───── TASK DATA

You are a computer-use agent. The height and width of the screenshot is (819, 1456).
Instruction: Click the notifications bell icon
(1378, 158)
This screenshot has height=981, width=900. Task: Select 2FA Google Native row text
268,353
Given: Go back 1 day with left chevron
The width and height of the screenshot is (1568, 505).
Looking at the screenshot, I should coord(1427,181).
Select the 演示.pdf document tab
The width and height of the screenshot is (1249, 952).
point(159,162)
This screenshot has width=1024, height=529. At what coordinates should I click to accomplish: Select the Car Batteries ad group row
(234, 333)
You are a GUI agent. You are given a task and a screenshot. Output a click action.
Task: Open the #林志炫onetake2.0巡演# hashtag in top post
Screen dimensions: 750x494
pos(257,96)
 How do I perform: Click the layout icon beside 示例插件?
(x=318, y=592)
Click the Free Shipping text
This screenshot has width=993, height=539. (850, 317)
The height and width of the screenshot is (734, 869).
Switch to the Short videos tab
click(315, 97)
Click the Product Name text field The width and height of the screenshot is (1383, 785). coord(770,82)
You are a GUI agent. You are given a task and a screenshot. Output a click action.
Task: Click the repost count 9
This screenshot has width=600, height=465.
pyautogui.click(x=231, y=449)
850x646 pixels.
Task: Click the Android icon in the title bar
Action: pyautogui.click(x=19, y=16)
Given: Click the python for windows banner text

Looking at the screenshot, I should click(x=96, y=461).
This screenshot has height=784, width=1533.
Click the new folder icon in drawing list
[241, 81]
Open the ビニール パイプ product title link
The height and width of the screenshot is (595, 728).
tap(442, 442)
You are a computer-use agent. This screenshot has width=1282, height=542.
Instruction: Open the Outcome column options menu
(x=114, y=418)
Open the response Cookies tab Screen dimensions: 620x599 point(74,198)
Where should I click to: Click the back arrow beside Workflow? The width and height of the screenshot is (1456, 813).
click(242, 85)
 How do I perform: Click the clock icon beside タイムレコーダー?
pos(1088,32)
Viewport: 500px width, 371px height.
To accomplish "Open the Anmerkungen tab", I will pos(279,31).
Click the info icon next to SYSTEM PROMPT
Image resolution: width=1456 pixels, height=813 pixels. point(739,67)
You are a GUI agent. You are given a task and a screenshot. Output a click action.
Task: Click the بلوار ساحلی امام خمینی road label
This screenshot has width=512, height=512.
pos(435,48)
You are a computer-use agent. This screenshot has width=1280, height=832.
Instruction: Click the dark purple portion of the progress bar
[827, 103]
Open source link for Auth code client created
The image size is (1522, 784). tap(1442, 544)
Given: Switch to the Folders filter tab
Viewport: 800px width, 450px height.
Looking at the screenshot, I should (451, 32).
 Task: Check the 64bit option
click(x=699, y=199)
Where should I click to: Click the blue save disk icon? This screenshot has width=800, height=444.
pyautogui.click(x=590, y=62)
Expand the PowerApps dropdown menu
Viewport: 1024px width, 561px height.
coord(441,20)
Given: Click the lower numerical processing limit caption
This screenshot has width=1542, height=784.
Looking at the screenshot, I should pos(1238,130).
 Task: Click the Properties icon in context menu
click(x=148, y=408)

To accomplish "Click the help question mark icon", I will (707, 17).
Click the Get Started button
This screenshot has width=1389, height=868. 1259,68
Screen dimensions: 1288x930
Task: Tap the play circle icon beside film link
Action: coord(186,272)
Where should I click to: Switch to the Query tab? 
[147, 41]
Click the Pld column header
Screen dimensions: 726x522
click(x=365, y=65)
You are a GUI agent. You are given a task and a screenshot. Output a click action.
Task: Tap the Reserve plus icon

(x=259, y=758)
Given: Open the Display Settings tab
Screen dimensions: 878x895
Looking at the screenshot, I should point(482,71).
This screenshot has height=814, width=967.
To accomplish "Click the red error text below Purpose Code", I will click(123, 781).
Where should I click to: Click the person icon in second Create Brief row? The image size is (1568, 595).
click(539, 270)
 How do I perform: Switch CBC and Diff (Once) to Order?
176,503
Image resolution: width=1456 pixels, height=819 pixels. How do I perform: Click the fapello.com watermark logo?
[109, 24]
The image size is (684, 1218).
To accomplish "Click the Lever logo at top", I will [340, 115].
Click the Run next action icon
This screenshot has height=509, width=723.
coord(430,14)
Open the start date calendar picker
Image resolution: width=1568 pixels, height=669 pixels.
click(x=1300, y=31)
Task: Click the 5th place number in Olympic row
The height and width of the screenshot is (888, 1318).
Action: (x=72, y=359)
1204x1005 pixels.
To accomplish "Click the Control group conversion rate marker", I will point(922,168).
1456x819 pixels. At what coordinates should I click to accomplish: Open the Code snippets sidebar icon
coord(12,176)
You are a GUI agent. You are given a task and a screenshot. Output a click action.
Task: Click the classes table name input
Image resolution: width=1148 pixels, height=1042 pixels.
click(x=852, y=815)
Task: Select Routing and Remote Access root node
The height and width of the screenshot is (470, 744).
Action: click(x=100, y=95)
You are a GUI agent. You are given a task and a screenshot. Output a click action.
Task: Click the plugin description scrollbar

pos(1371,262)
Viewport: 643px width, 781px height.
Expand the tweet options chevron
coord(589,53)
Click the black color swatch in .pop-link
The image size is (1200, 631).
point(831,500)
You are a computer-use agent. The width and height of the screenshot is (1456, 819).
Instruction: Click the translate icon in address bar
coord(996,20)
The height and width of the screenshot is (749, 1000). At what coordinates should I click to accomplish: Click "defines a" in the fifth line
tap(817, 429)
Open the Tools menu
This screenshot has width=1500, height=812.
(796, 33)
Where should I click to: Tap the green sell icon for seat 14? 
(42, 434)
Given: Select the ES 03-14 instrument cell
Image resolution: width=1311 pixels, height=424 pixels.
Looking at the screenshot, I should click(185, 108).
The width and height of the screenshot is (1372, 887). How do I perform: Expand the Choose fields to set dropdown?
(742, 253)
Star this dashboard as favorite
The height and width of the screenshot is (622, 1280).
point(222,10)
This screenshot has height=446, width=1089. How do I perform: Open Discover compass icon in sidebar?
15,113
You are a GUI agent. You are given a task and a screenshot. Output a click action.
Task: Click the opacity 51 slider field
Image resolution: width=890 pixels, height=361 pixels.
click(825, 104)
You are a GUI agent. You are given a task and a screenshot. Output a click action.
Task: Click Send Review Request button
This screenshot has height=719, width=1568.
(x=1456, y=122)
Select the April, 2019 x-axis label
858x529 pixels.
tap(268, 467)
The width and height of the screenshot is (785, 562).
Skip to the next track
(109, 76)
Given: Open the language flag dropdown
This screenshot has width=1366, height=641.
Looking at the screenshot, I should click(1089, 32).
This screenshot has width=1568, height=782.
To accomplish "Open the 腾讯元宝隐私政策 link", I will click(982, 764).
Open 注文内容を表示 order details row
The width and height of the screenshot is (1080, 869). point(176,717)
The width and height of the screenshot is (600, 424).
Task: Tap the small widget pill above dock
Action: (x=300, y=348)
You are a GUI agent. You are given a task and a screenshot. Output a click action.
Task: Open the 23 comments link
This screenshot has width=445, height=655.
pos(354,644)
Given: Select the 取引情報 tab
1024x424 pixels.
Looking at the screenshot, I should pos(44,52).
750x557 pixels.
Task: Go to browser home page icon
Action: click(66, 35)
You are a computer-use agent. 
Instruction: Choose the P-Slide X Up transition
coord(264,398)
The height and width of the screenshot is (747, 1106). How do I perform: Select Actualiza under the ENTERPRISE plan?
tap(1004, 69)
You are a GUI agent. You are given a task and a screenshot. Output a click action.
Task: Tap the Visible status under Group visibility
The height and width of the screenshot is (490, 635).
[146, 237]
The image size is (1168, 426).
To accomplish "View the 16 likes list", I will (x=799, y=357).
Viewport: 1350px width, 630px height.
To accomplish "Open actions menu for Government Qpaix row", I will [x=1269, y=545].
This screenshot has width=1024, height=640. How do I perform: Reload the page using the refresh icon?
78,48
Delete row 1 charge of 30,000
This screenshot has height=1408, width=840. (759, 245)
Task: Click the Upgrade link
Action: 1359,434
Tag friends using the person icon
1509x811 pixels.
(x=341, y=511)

──────────

### SHORT PROBLEM
Copy out the lines of the material verbatim, starting at the line that contains "Tag friends using the person icon" and ending at the end of the material.

### RESULT FOR THIS EXERCISE
Tag friends using the person icon
1509x811 pixels.
(x=341, y=511)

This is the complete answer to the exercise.